What you need to do: Give back exactly the lines from the "Screen dimensions: 800x534" line to the final line of the records, and only those, minus any pictures.

Provided entries:

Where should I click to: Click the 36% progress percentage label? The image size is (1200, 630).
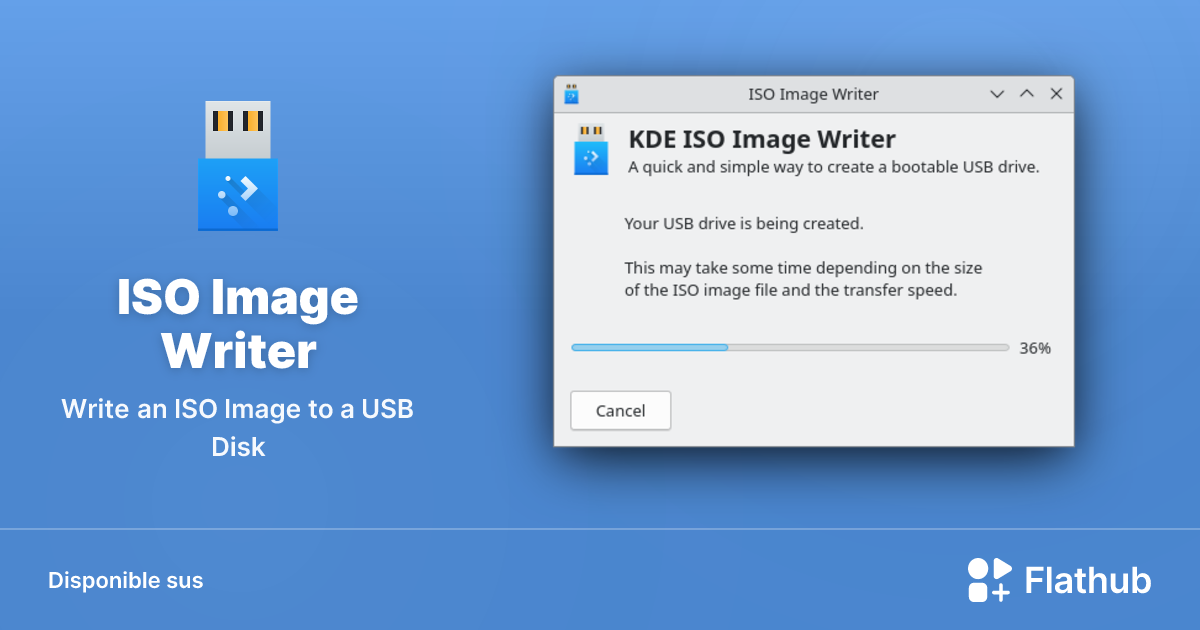tap(1035, 347)
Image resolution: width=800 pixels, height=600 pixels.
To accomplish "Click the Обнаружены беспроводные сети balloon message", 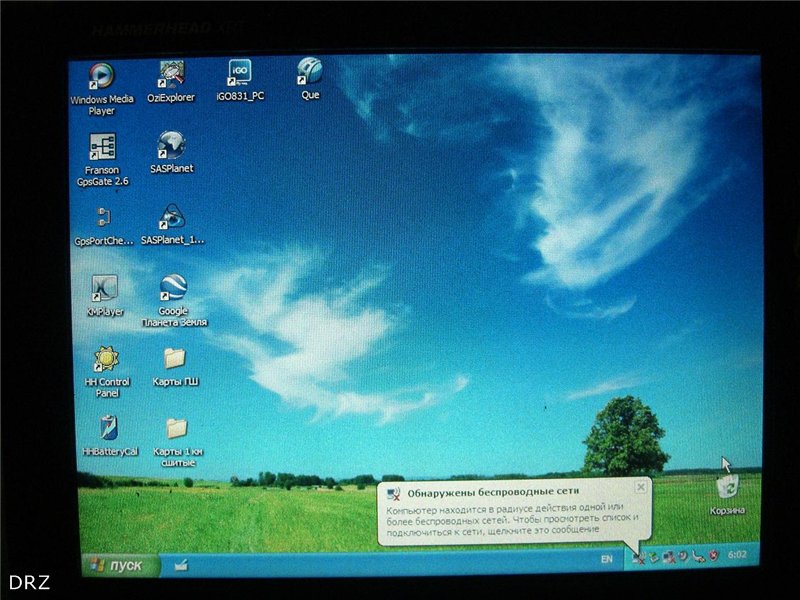I will pos(513,511).
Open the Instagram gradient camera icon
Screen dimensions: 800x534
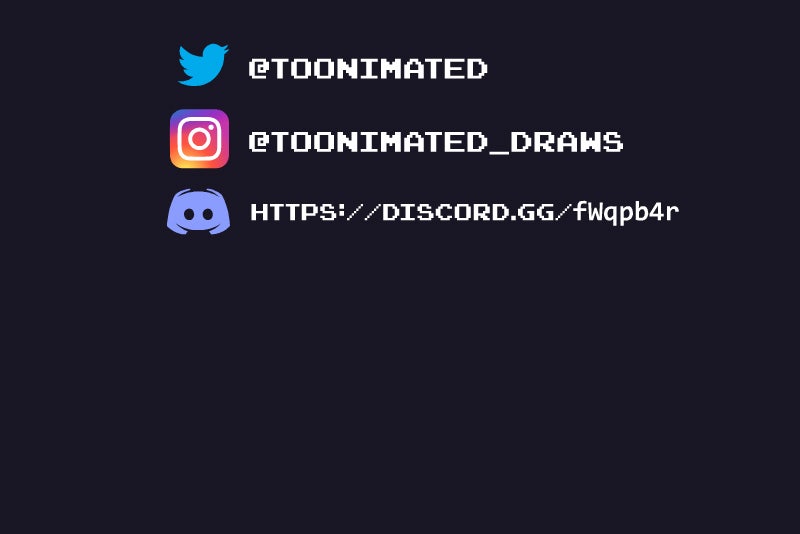(x=199, y=139)
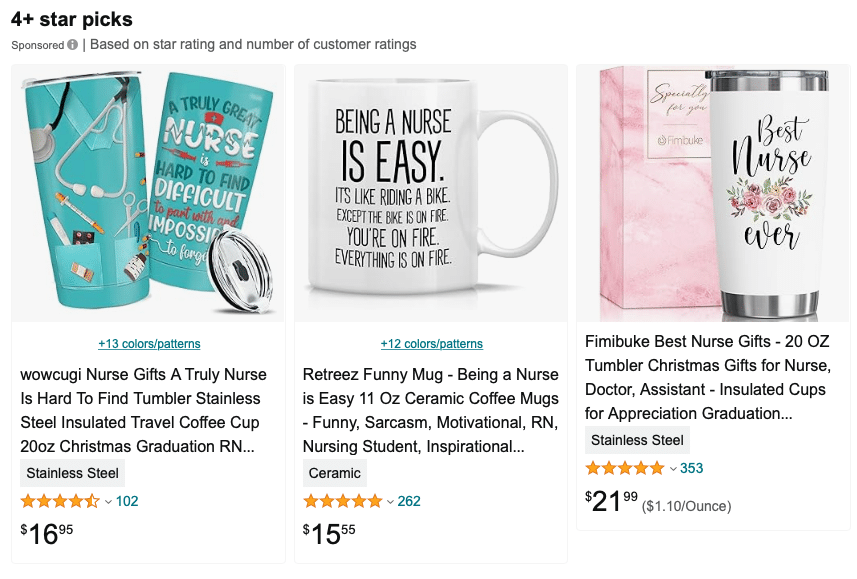Expand rating dropdown arrow for Fimibuke tumbler
This screenshot has width=857, height=579.
click(x=673, y=469)
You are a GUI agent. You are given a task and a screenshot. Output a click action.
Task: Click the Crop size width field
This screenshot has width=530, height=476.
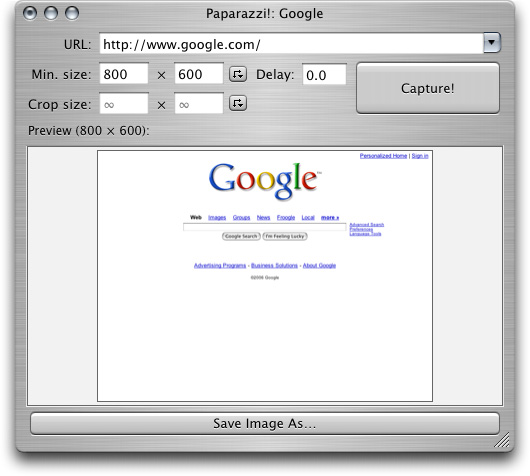[x=124, y=103]
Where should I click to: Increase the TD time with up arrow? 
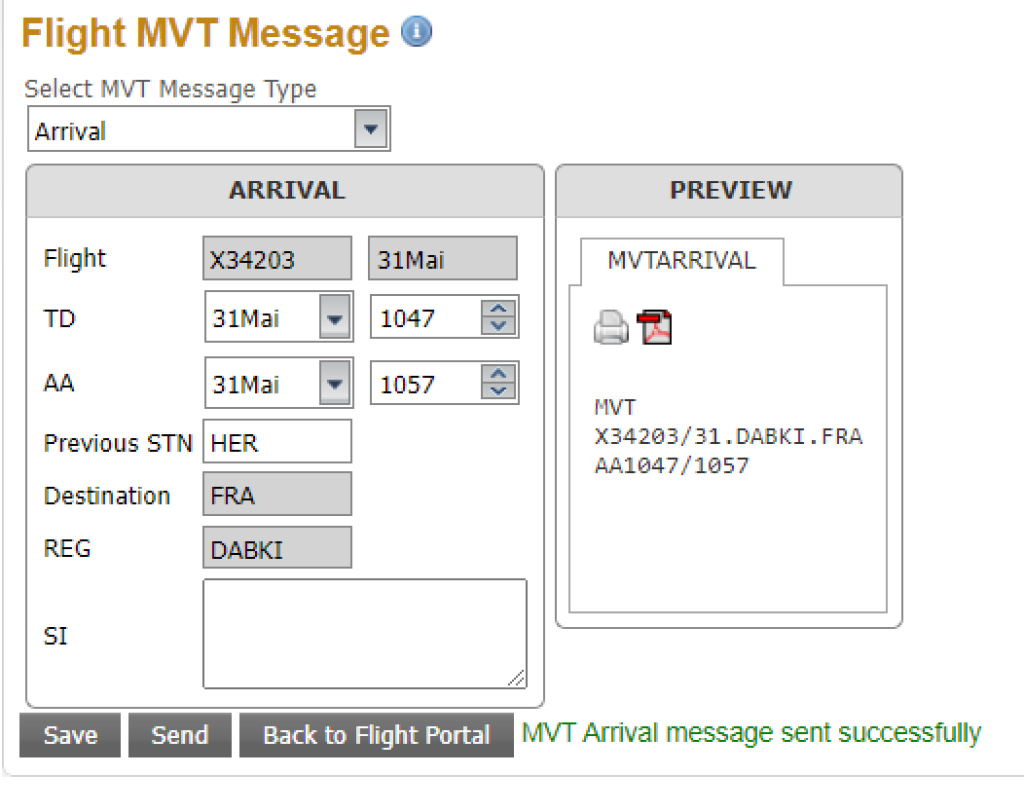pyautogui.click(x=498, y=310)
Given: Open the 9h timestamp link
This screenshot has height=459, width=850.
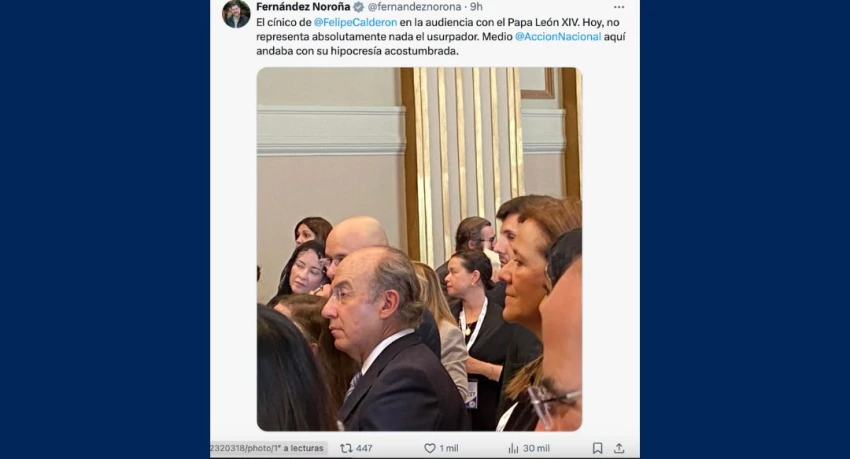Looking at the screenshot, I should tap(476, 7).
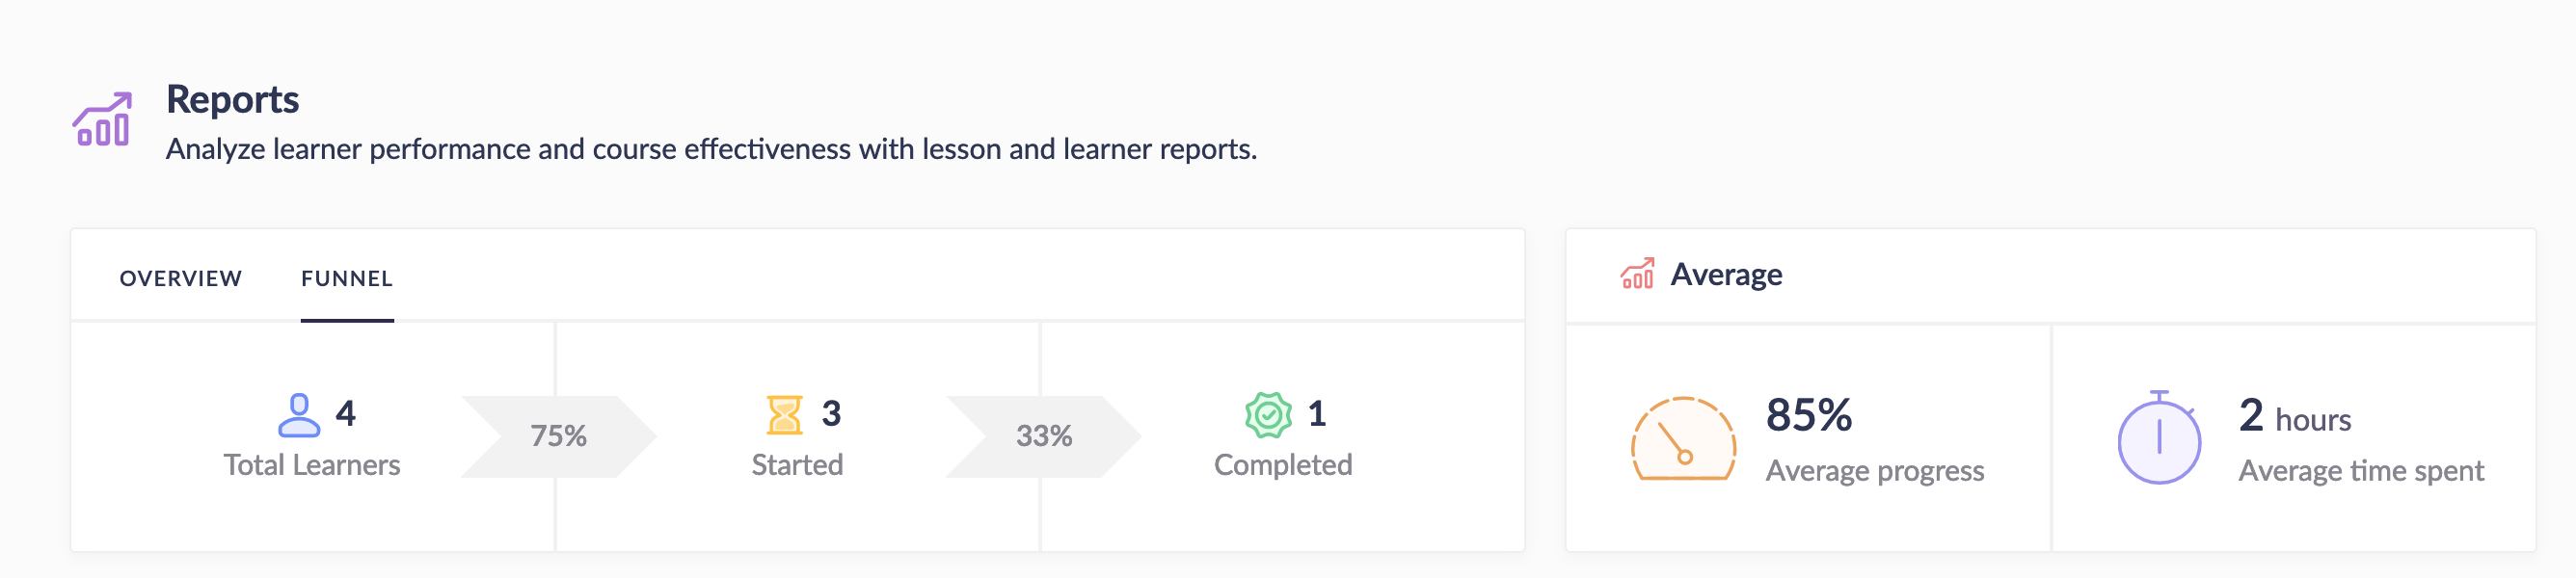Switch to the Overview tab
Viewport: 2576px width, 578px height.
pos(181,279)
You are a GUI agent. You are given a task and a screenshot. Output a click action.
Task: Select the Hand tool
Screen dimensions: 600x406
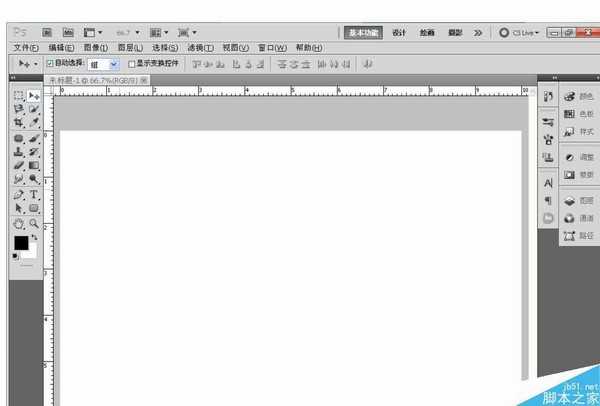point(19,224)
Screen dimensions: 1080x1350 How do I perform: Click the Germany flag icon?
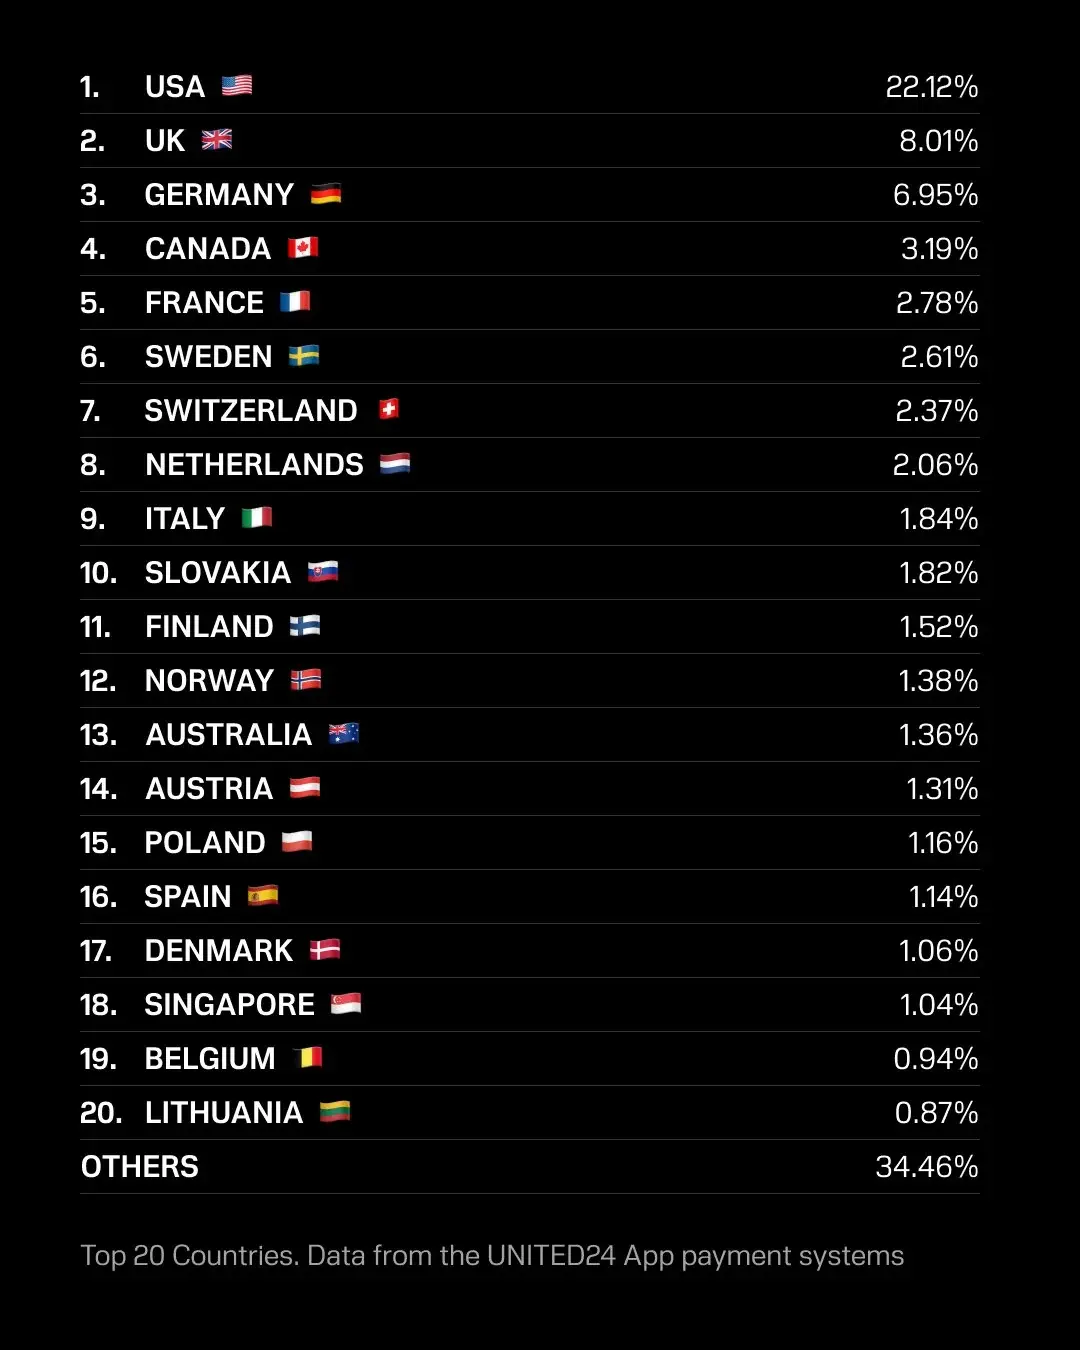326,194
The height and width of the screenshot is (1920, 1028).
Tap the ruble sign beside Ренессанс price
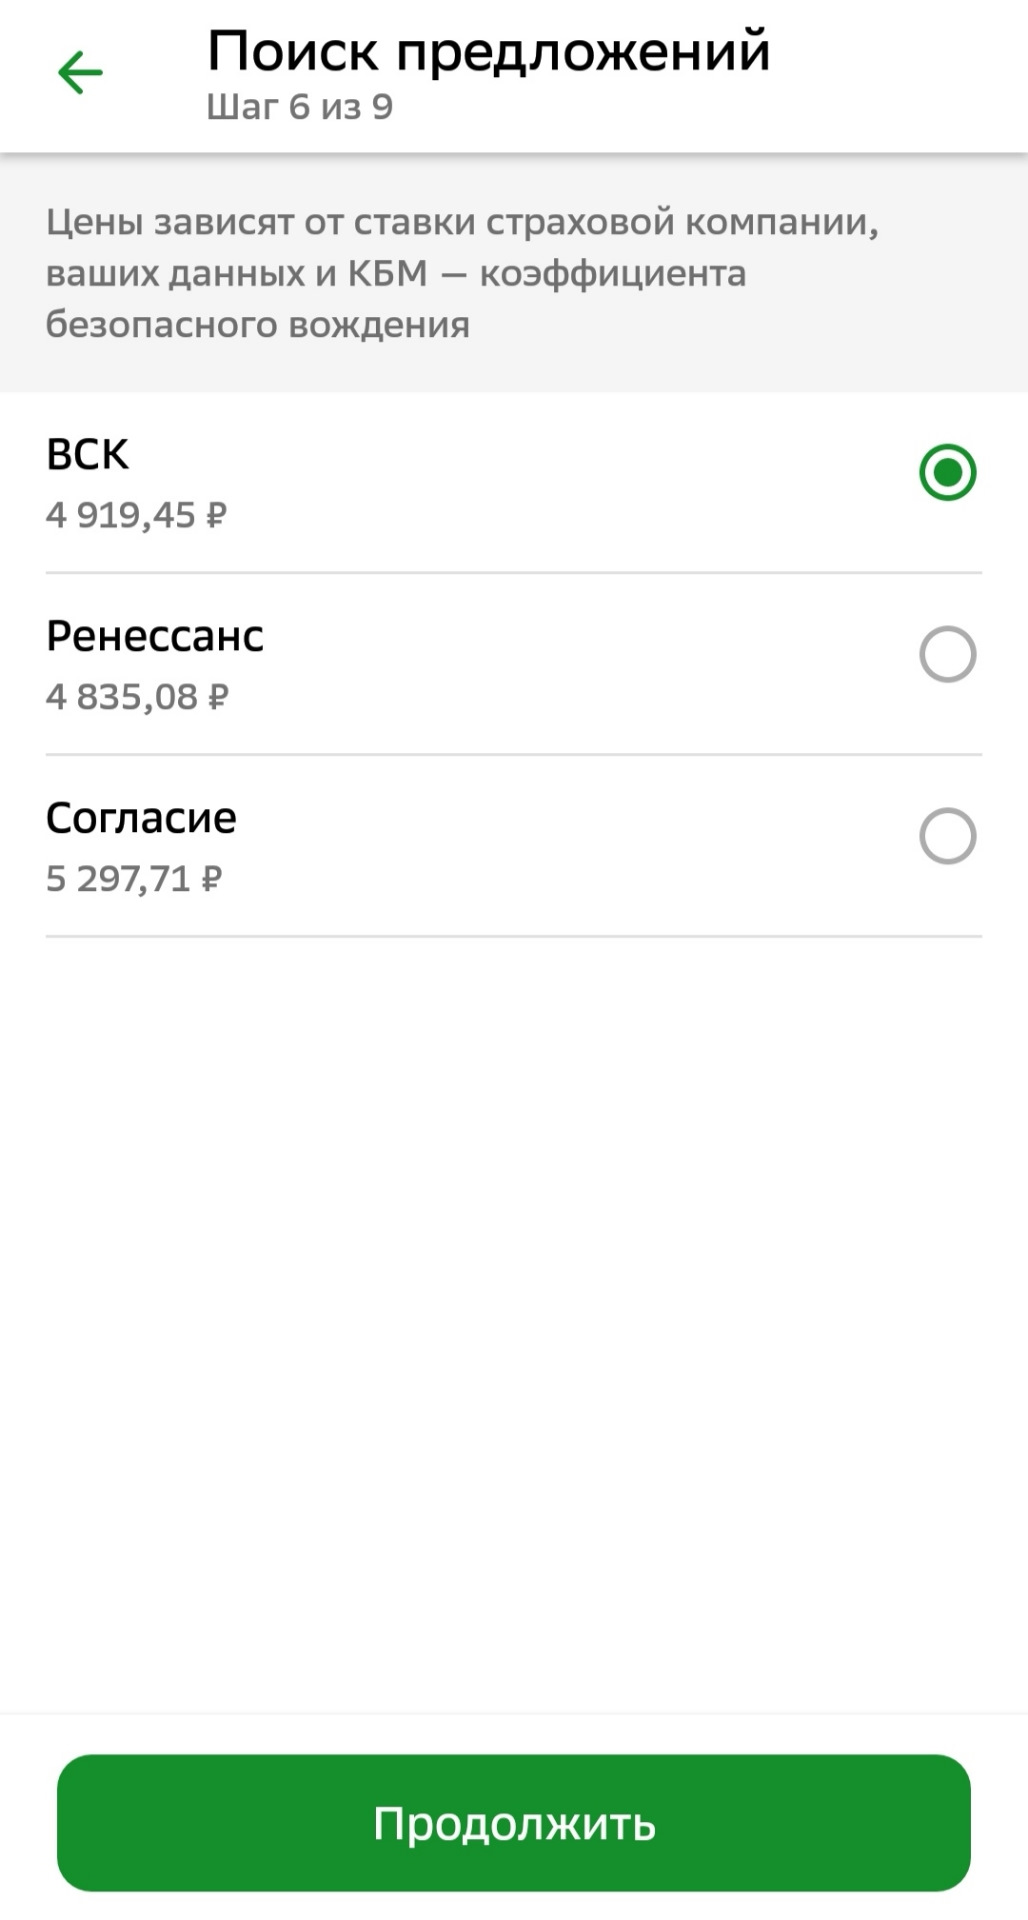point(218,697)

Written answer:
Screen dimensions: 800x534
(x=199, y=139)
Expand rating dropdown arrow for Fimibuke tumbler
This screenshot has width=857, height=579.
click(x=673, y=469)
You are a GUI agent. You are given a task and a screenshot. Output a click action.
Task: Click the Crop size width field
This screenshot has width=530, height=476.
[x=124, y=103]
Where should I click to: Increase the TD time with up arrow? 
pyautogui.click(x=498, y=310)
Given: Open the 9h timestamp link
This screenshot has height=459, width=850.
Looking at the screenshot, I should tap(476, 7).
Switch to the Overview tab
Viewport: 2576px width, 578px height.
pos(181,279)
You are a GUI agent. You are given a task and a screenshot. Output a click action.
Task: Select the Hand tool
Screen dimensions: 600x406
point(19,224)
Screen dimensions: 1080x1350 How do I perform: Click the Germany flag icon?
326,194
The height and width of the screenshot is (1920, 1028).
Tap the ruble sign beside Ренессанс price
point(218,697)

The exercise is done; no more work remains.